**Your tasks**
A) From the account of a wife's past affair, copy everything from "Well my mother-in-law" down to "bomb on me." word for word.
B) In the account of a wife's past affair, from whom did the mother-in-law hear that SD had died?

**Excerpt**
┄┄┄┄┄┄

The reason I didn't kick my wife's ass to the curb and eventually forgave her is because she told me herself soon after I got home. And she didn't try to justify it with the "oh well you were gone, i felt lonely blah blah blah". No she actually said straight up that she was a fucking dumbass (her words not mine, though I agree) and she felt so sick and disgusting for doing it.



She immediately cut off all contact with SD and it took a lot of counseling and healing but here we are today; feels like non-stop since that time that my wife has gone above and beyond proving that I was right to keep her.



Well my mother-in-law called yesterday and she heard from SD's mother that SD died in some workplace accident and they're having a funeral service this weekend.



My wife told me this and that she wanted to go and it was like I got kicked right in the dick. I instantly felt nauseous and had fucking horrible flashbacks of when she told me about her affair. All those horrible feelings resurfaced along with the shitty memories of me crying my fucking eyes out and my image of her shattering. The pain felt as fresh as when she dropped that bomb on me.



I asked her why seeing as she hadn't talked to the guy in over a decade not to mention...you know....she fucked him while we were married. She keeps saying shit like "it's the right thing to do" and "she just wants to pay respects".

┄┄┄┄┄┄

Document and screenshot pointing rows
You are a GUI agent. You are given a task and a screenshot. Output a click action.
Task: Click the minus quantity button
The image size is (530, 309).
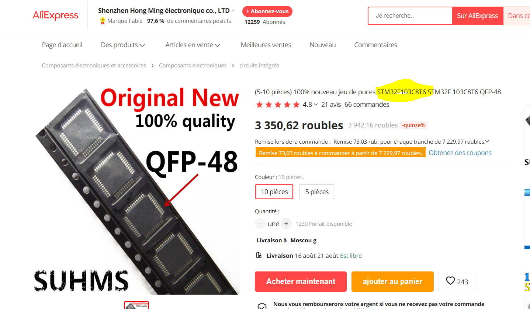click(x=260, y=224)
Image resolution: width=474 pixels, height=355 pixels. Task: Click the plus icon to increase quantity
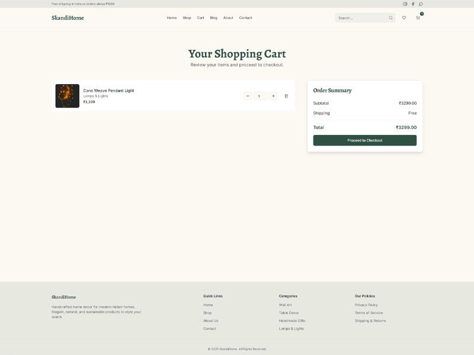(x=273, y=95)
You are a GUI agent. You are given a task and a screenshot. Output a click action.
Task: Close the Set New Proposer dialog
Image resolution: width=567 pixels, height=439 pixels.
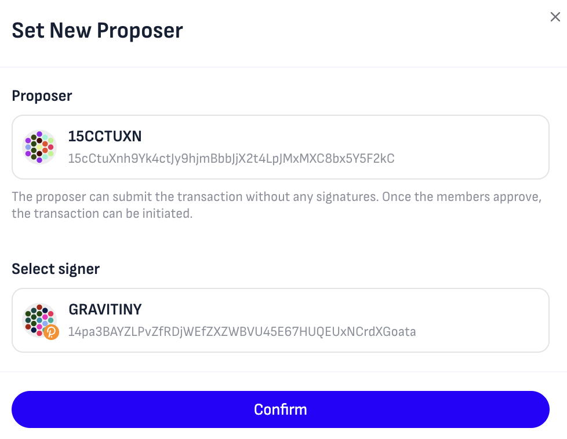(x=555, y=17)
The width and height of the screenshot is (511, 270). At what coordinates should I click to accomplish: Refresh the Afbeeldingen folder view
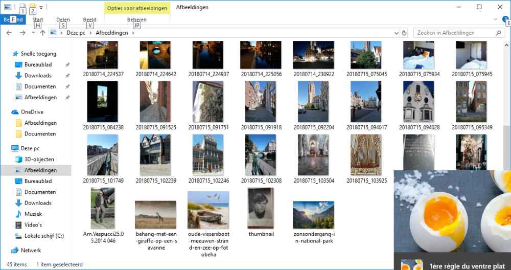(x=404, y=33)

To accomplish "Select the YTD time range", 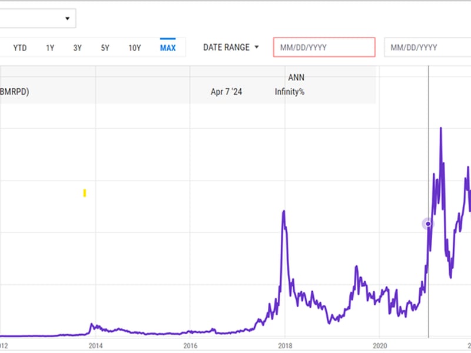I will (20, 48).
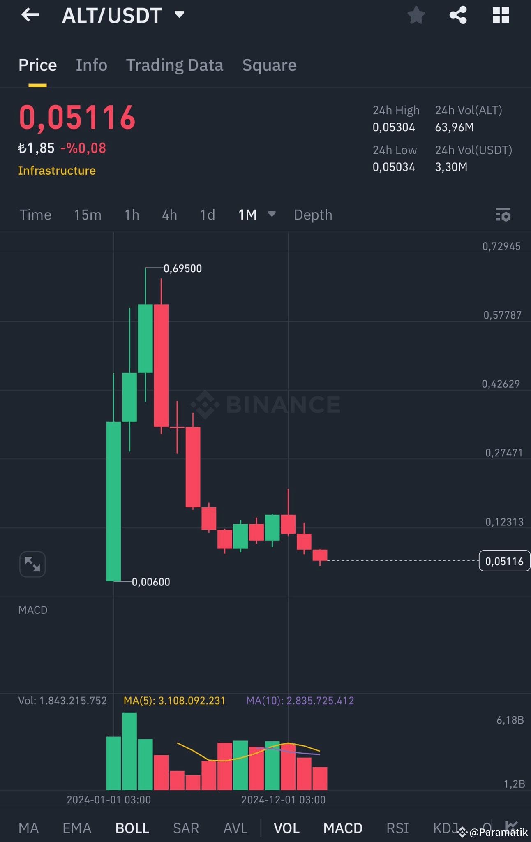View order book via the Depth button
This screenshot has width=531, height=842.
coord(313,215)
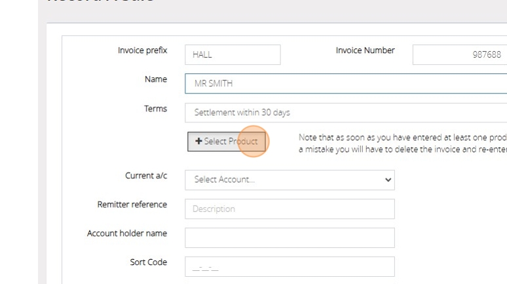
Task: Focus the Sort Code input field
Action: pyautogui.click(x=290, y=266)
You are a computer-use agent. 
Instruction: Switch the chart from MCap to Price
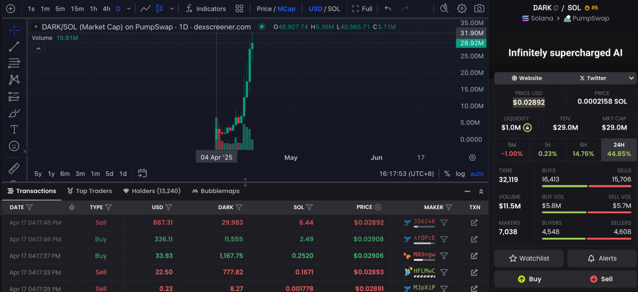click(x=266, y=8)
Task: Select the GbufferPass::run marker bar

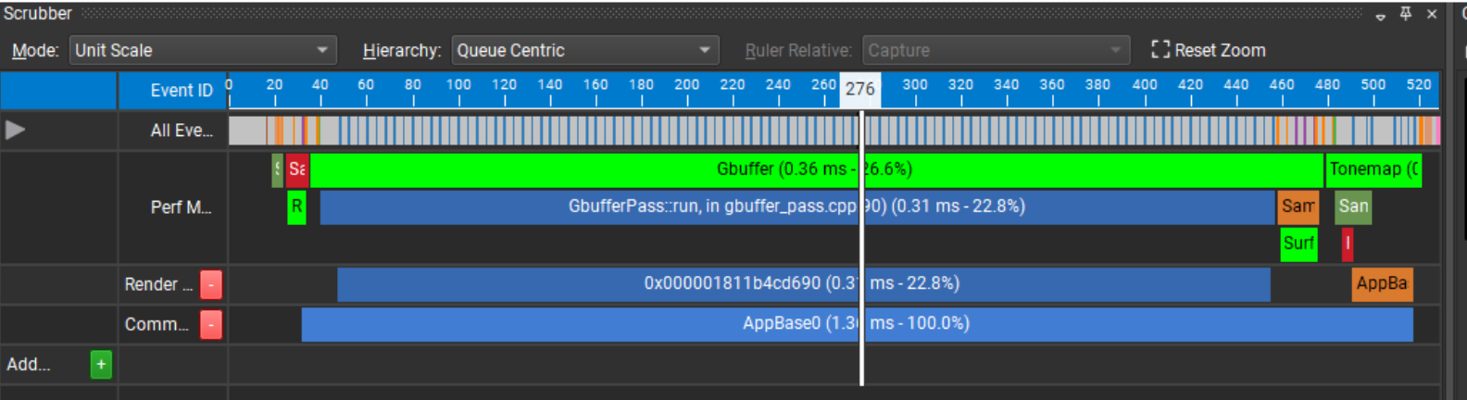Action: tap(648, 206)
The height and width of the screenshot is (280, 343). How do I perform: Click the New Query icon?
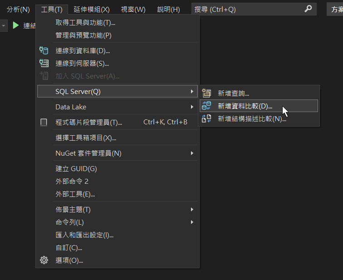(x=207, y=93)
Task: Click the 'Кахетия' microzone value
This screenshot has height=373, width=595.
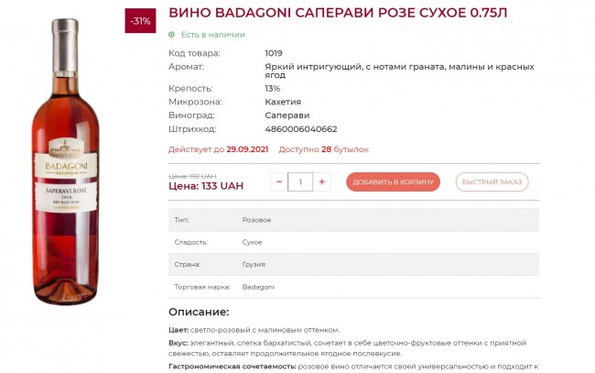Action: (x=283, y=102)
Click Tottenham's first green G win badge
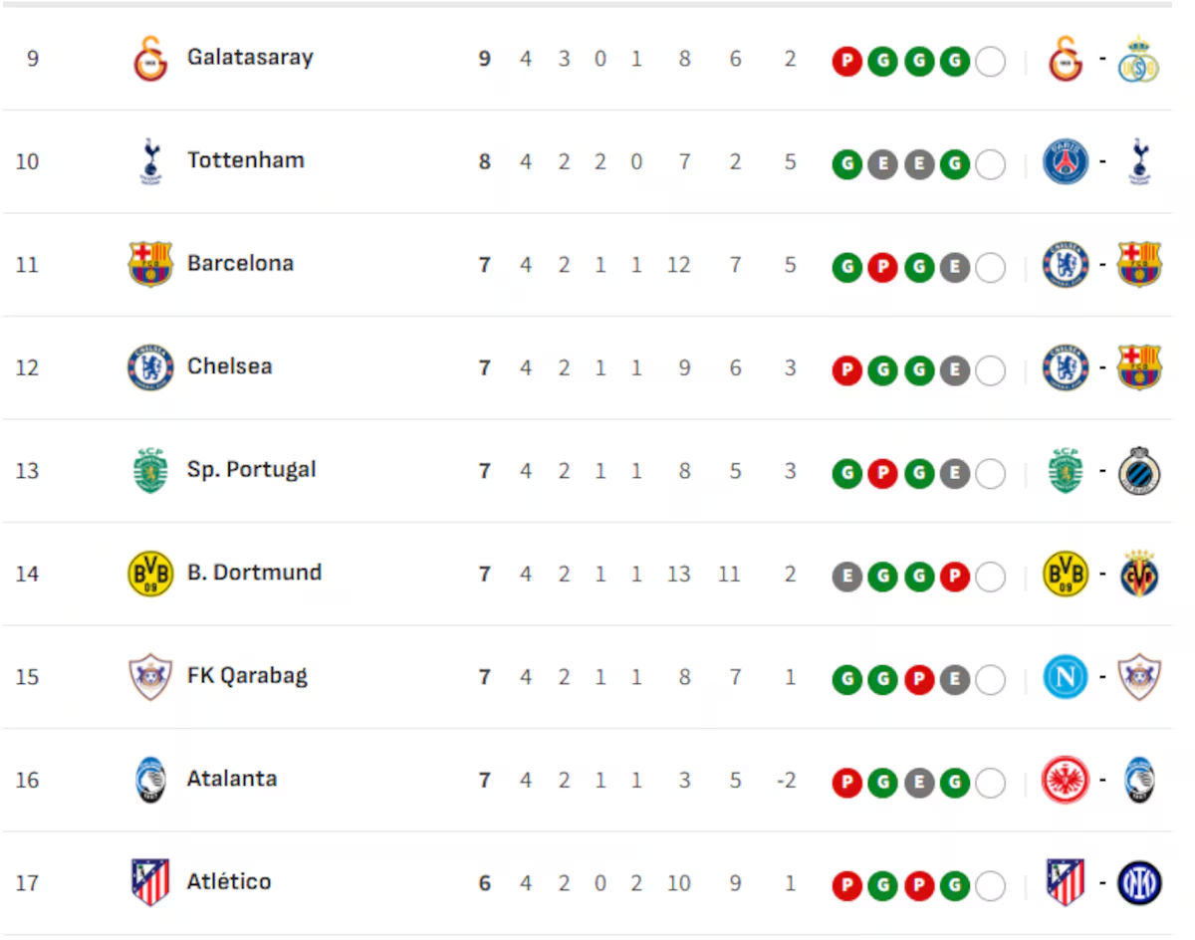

┄┄┄┄┄┄

**Solutions in order**
A)
Well my mother-in-law called yesterday and she heard from SD's mother that SD died in some workplace accident and they're having a funeral service this weekend.



My wife told me this and that she wanted to go and it was like I got kicked right in the dick. I instantly felt nauseous and had fucking horrible flashbacks of when she told me about her affair. All those horrible feelings resurfaced along with the shitty memories of me crying my fucking eyes out and my image of her shattering. The pain felt as fresh as when she dropped that bomb on me.

B) She heard it from SD's mother.